Implementing this quest means adding a few classes: a LoseItem command, a method to handle that command, a ItemLost event, a LostHeirloomQuest, and a LostHeirloomSaga. The neat thing is that no existing classes need to be updated except for making sure the quest saga subscribes to the right events - all the logic is contained in the command handler and LostHeirloomSaga. The LostHeirloomSaga can use details of the quest giver to create dynamic and relevant details about what was lost, how it was lost, and when and where it was lost as well as a reward appropriate for the quest giver and the location and value of the lost item.

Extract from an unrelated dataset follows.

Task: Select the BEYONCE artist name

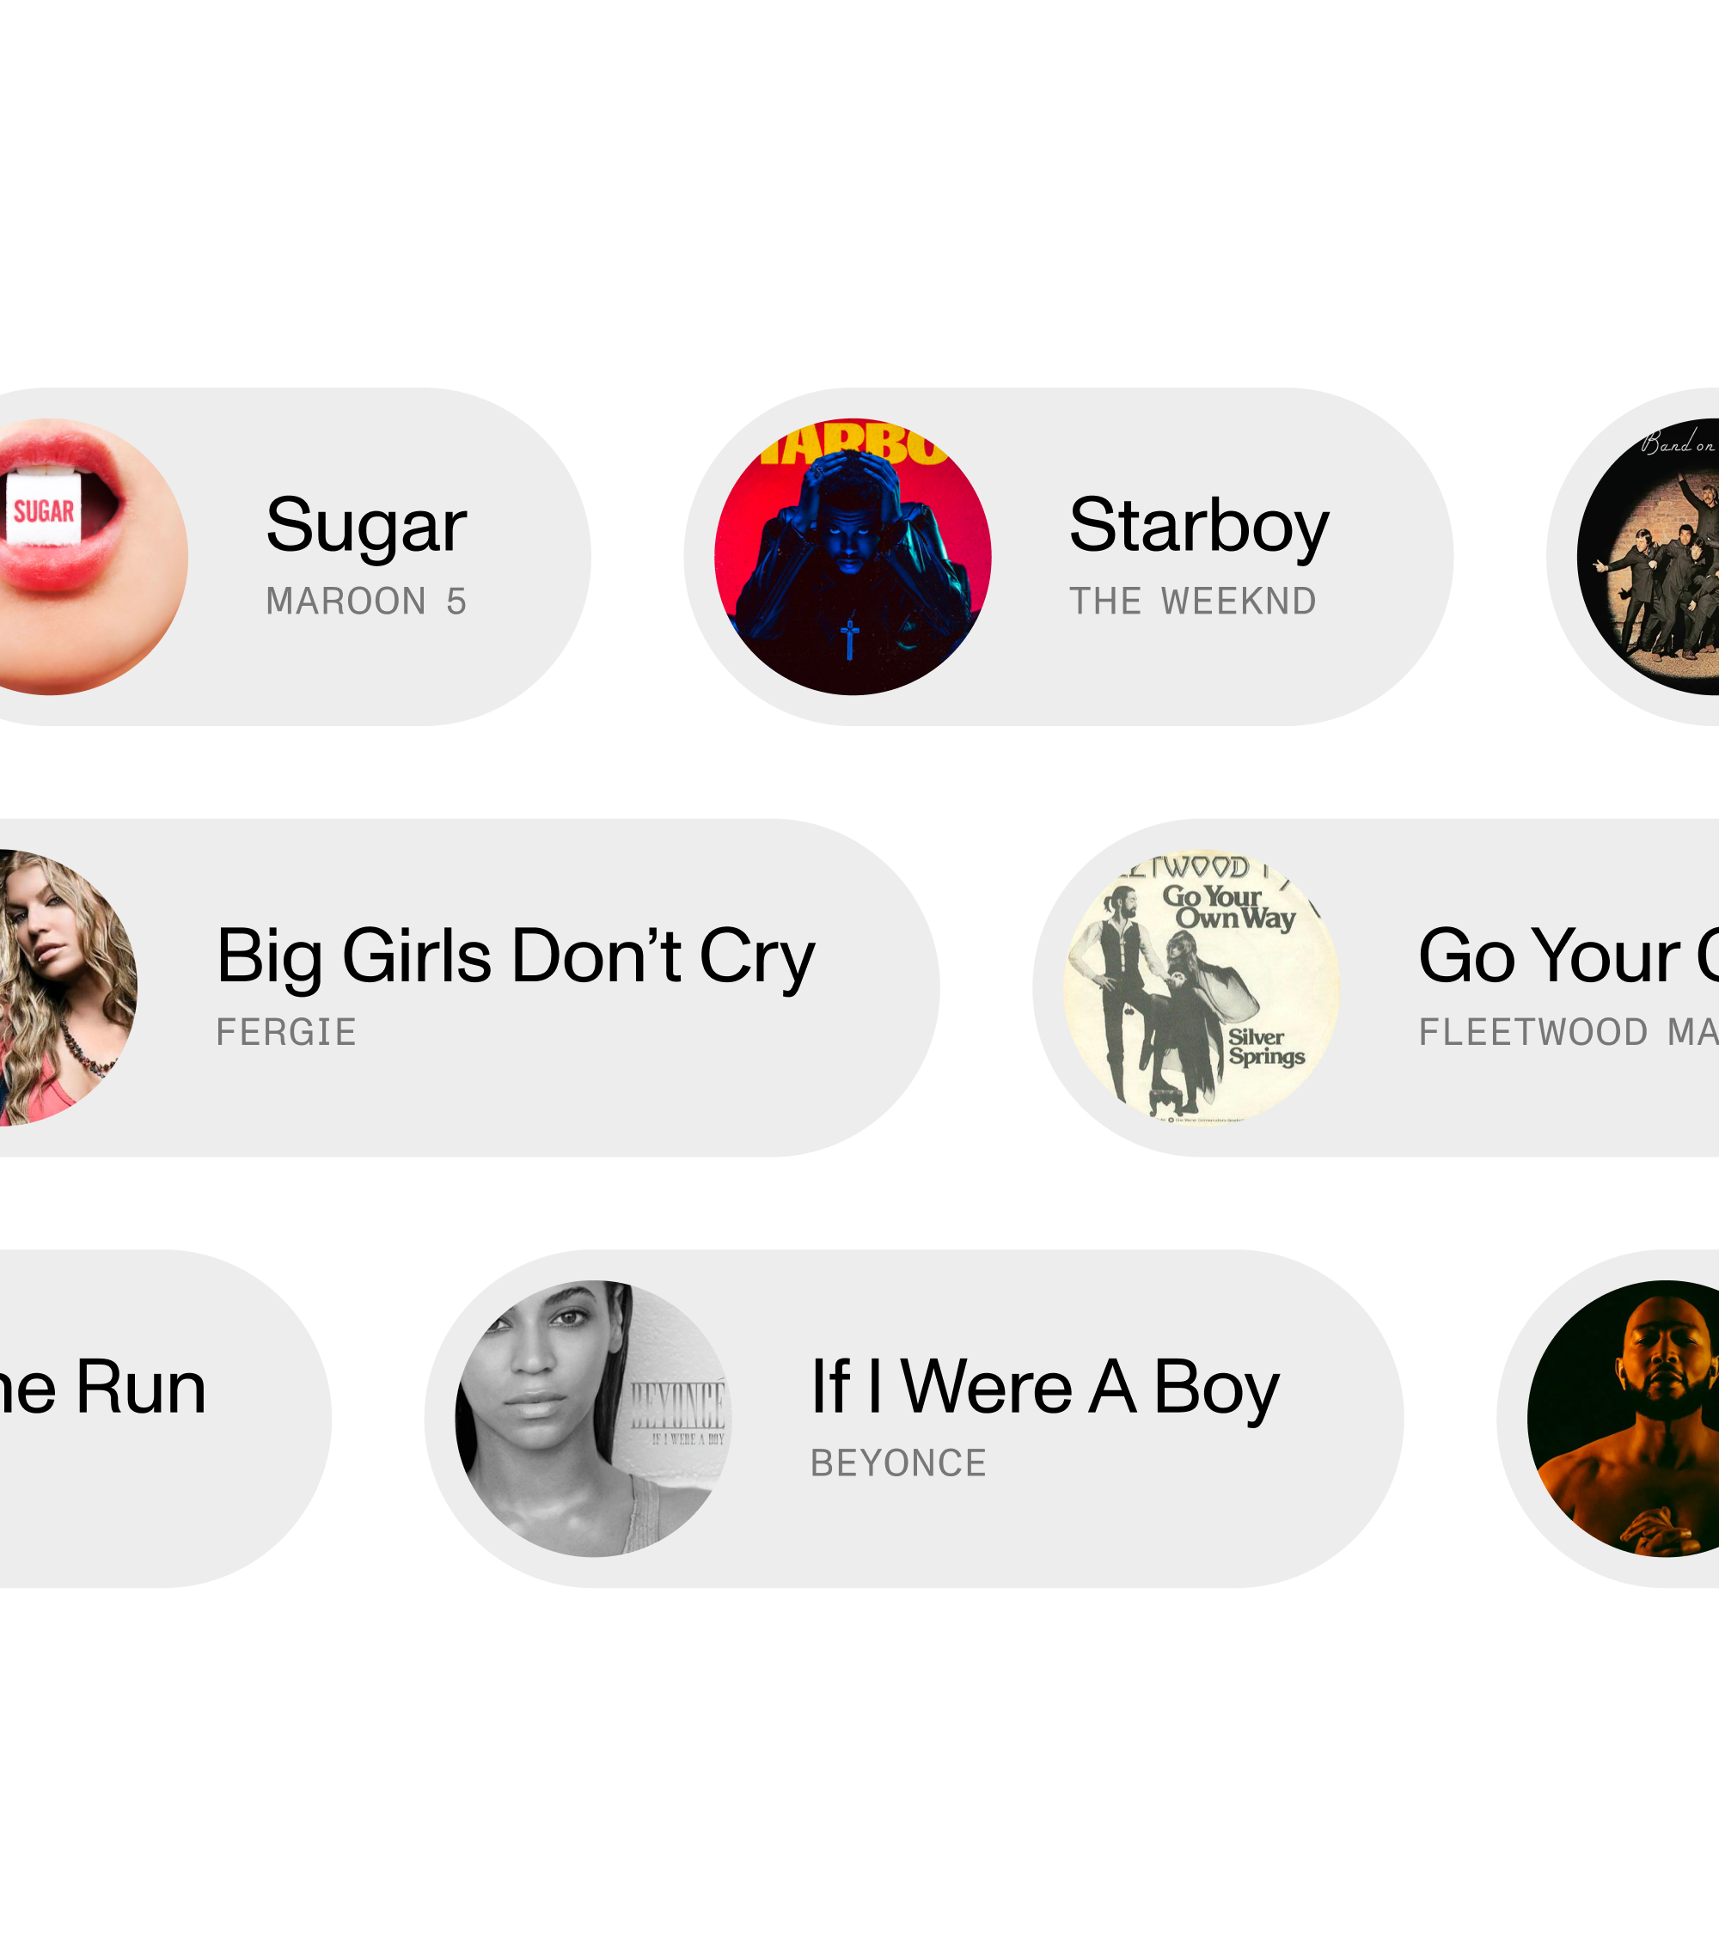Action: pos(899,1463)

The real emergent behavior comes from quests that play off of events generated by other quests. If each quest can be ended two or three different ways, each quest directly or indirectly involves affecting the world, and there are multiple actors giving or accepting quests, then a complex chain of events could cause gathering firewood to lead to the downfall of a civilization.
  • Perhaps LostHeirloomQuestCompleted events please the god of compassion who may give the quest completer a Help The Townfolk quest.

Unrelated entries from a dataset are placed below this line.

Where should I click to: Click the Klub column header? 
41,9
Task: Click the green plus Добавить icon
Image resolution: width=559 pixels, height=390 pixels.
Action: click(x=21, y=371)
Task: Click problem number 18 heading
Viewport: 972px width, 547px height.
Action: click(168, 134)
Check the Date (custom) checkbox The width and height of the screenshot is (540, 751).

  • Perhaps when a Rescue Princess quest is ended by the princess dying, her family creates a Kill Person quest targeting the killer and a Revenge quest against every group the killer was a member of. When a Rescue Princess quest is ended by the princess returning home, her family rewards whoever escorted her and every group the escort is a member of.
  • Perhaps 10 Expand Influence quests must be completed before a size 3 town can become size 4. Whenever an Expand Influence quest is completed, nearby paranoid town mayors become nervous and may create an Attack Town quest or Assassinate Ruler quest targeting their rival neighbors. When an Attack Town quest is completed, the targeted town's mayor can give Strengthen Defenses and retaliatory Attack Town quests. Undertaking either requires buying resources from the market and if a market trader's goods are running low then he could create Gather Resource quests. Of course gathering resources in your neighbor's territory will cause them to hand out quests to get you to stop; by bribery, trade, or sword and shield.

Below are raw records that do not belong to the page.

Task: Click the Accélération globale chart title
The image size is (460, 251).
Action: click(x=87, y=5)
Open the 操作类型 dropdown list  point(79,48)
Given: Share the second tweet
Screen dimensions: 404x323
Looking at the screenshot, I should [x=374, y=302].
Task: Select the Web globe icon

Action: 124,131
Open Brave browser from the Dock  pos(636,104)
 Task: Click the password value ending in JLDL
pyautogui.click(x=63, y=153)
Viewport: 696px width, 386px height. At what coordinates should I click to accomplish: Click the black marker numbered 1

This, right now, is just idle speculation but I think this could be done. By relying on domain events and sagas, new quests can be implemented without muddying up the existing code since it doesn't even need to be touched. By relying on specific details of the people and places creating the events, compelling and believable quests can be generated. And by relying on quests that build on domain events raised as part of attempting other quests, an interdependent and dynamic history following simple laws of cause and effect can be created. I'll have to create a proof of concept some time.